__Required work__
Please give back, word for word, only the lines starting at the one containing "You are a GUI" and ending at the one containing "The height and" within the material below.

[[ Stored data open ]]

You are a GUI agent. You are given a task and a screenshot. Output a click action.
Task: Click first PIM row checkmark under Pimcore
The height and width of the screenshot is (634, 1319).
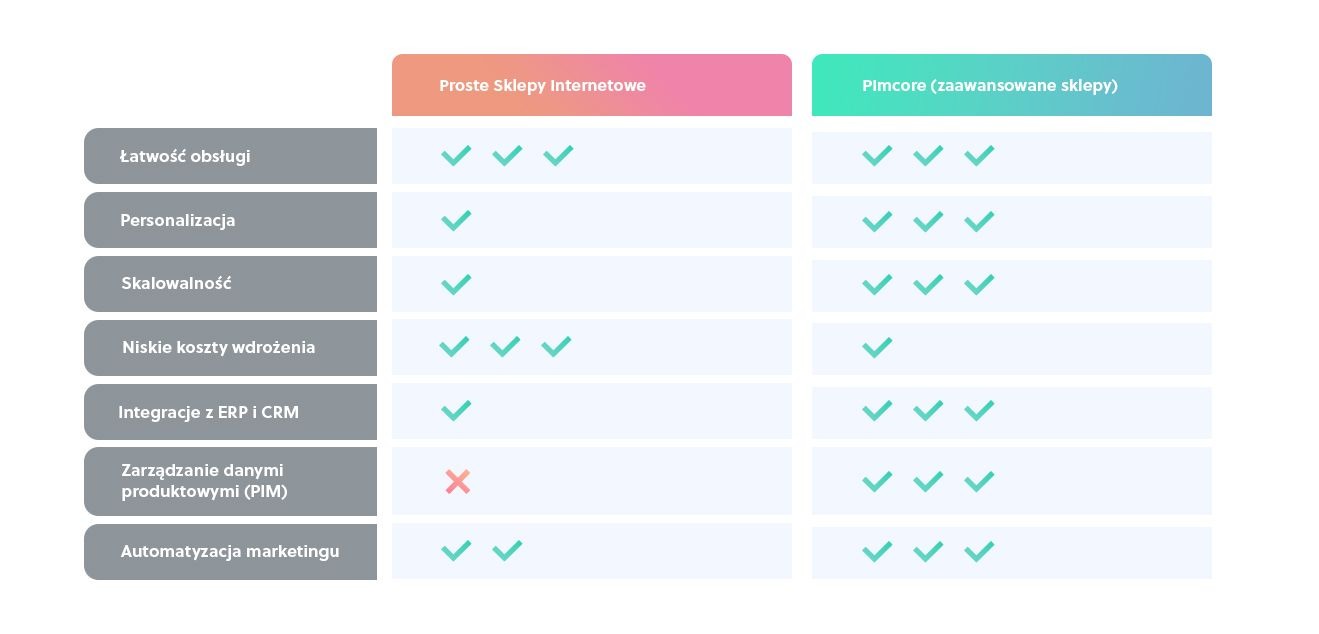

[[ Stored data closed ]]
[[ Stored data open ]]

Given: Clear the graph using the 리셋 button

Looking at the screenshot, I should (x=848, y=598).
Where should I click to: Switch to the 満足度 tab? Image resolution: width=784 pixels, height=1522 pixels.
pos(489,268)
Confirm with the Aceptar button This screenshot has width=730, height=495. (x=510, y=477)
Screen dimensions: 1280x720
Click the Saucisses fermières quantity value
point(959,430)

[[ Stored data closed ]]
[[ Stored data open ]]

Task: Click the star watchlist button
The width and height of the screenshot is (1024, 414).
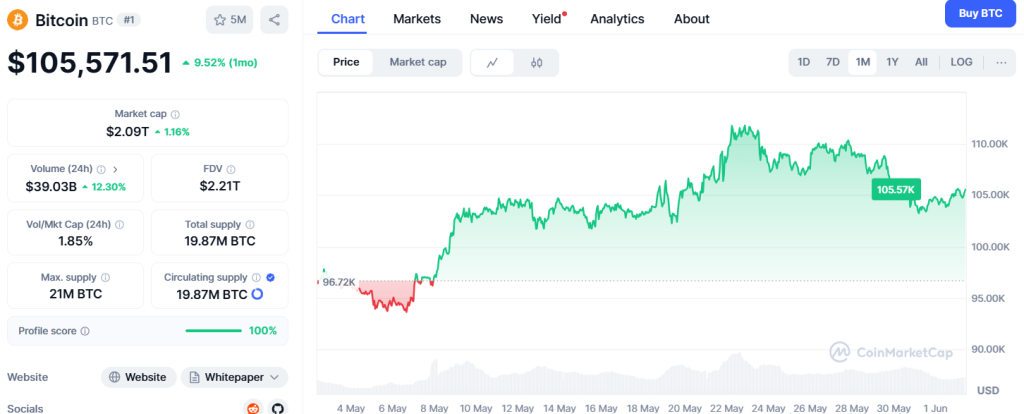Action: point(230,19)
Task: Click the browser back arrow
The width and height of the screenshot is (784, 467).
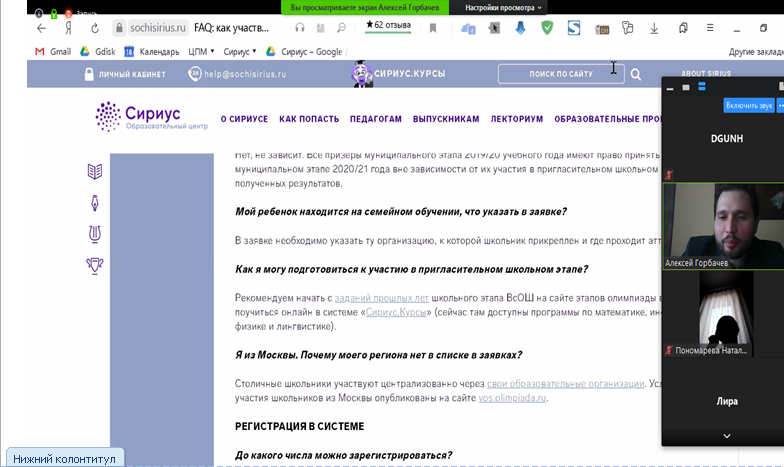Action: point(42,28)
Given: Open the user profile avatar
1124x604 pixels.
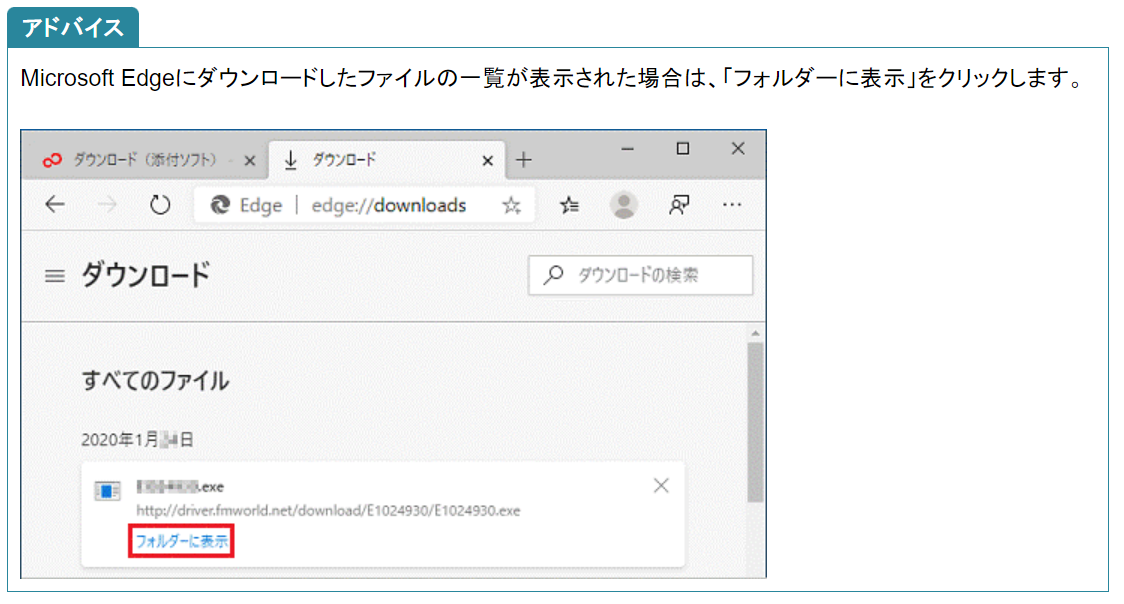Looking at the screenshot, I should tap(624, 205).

[[ Stored data closed ]]

__Reply__
You are a GUI agent. You are given a task and a screenshot. Output a click action.
Task: Click first PIM row checkmark under Pimcore
The height and width of the screenshot is (634, 1319).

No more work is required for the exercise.